国立民族学博物館(みんぱく)は、博物館をもった文化人類学・民族学の研究所です。

みんぱく世界の旅

ベトナム(3) 『毎日小学生新聞』掲載 2016年5月21日刊行
樫永真佐夫(国立民族学博物館教授)
ネコとネズミの追いかけっこ

いろりのそばで暖をとるネコたち

みなさん、どうして干支にねこ年がないのかは昔話で知っていますよね。実はベトナムの干支には、うさぎ年がなくて、かわりにねこ年があります。でも、ネコがネズミと仲が悪いのは、ベトナムも同じです。

ベトナムの黒タイの村に行くと、よくネコを飼っています。家族が苦労して作ったお米を食べにくるネズミを、ネコが退治してくれるからです。


食事が終わってテレビに見入っている子どもたちとネコ

黒タイの村では、ねる前、板戸や窓を全部しめて明かりを消すと、家の中がまっ暗になってしまいます。すると、それを待っていたネズミが、わずかなすきまから家に入ってきて、ふくろにつめているお米や、台所の残飯などをあさります。それにネコが気づくと、家の中ですさまじい追いかけっこがはじまります。まっ暗やみの中で、動物たちがところかまわず木のゆかをふみならして走りまわる音は、きっとみなさんの想像以上に、そうぞうしいものですよ。でも、それだけネコががんばって働いてくれているんですからね。

「ネコはこたつで丸くなる」って歌が日本にあるように、ネコはあたたかいところが好きです。ですから、寒い日など、ネコはいろりの火のそばでよくねそべっています。

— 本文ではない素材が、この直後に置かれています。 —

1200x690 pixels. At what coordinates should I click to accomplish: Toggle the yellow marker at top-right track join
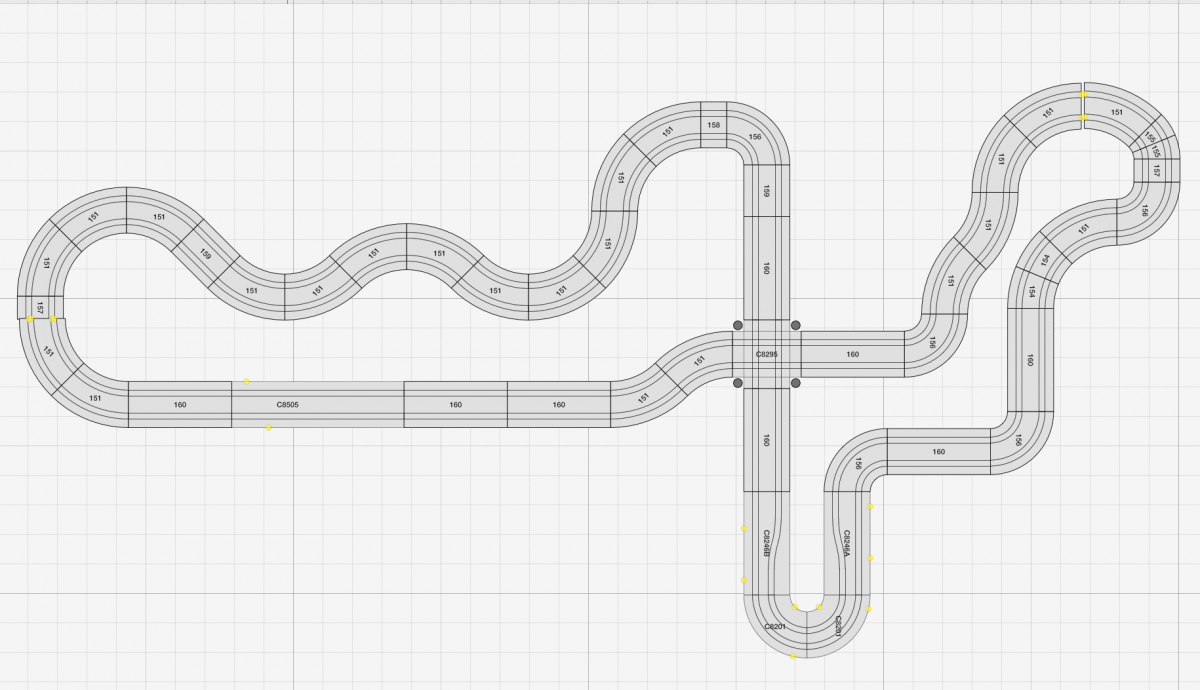(1083, 95)
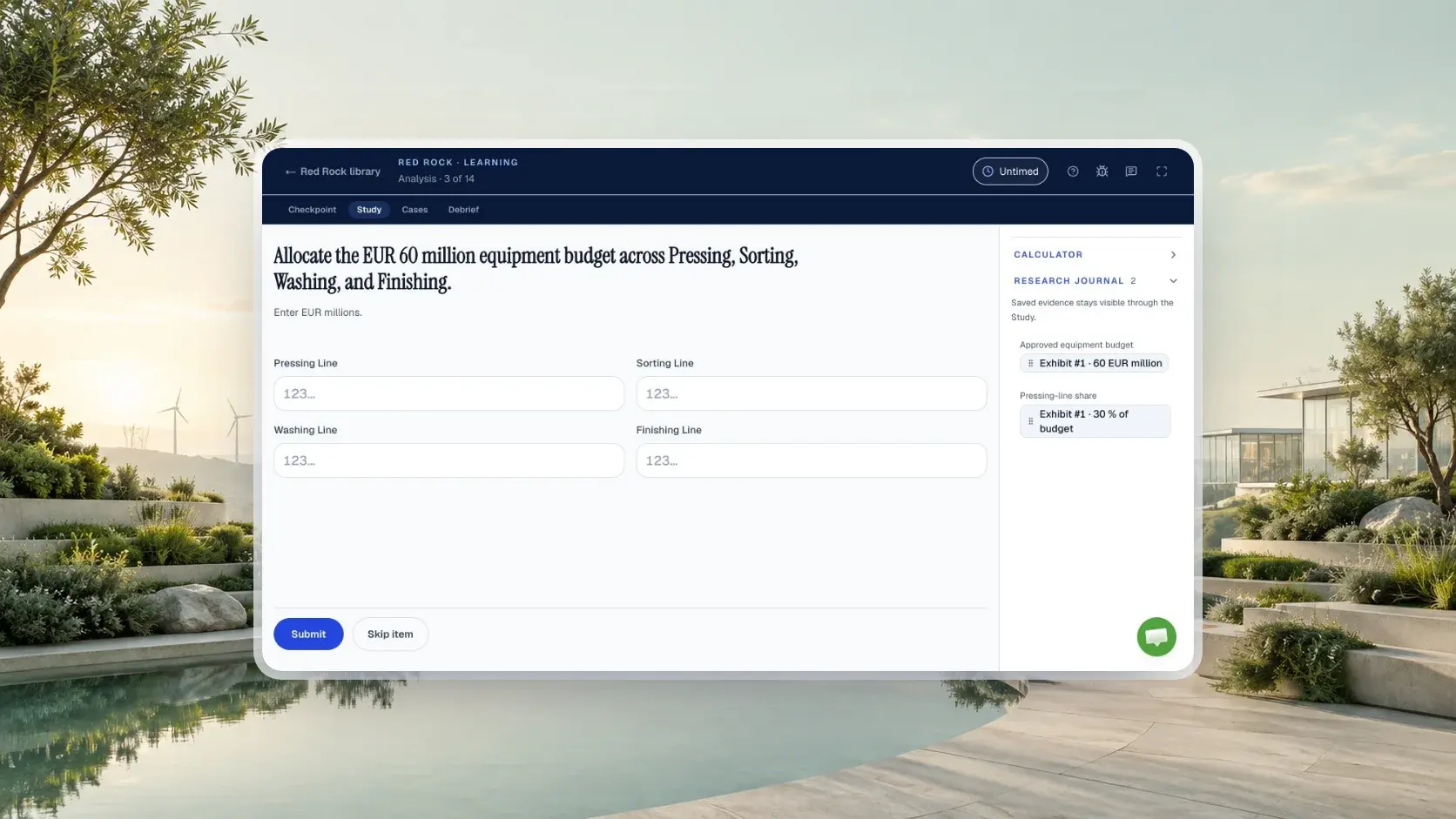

火は食事をつくるのに、また体をあたためるのに不可欠ですが、危険なこともありますよね。だから、いろりには火の番をしてくれる神さまがいます。その神さまとネコが仲良しなら、ネコは家にずっといてくれると、昔の人は考えました。たまにネコが出ていっちゃうのは、神さまとケンカしたからなんですよ。


ベランダの米袋の上でひなたぼっこするネコ
 

一口メモ

村の黒タイの家では、たきぎをいろりにくべて火をたいています。毎日たきぎを山にとりにいくのはたいへんな労働です。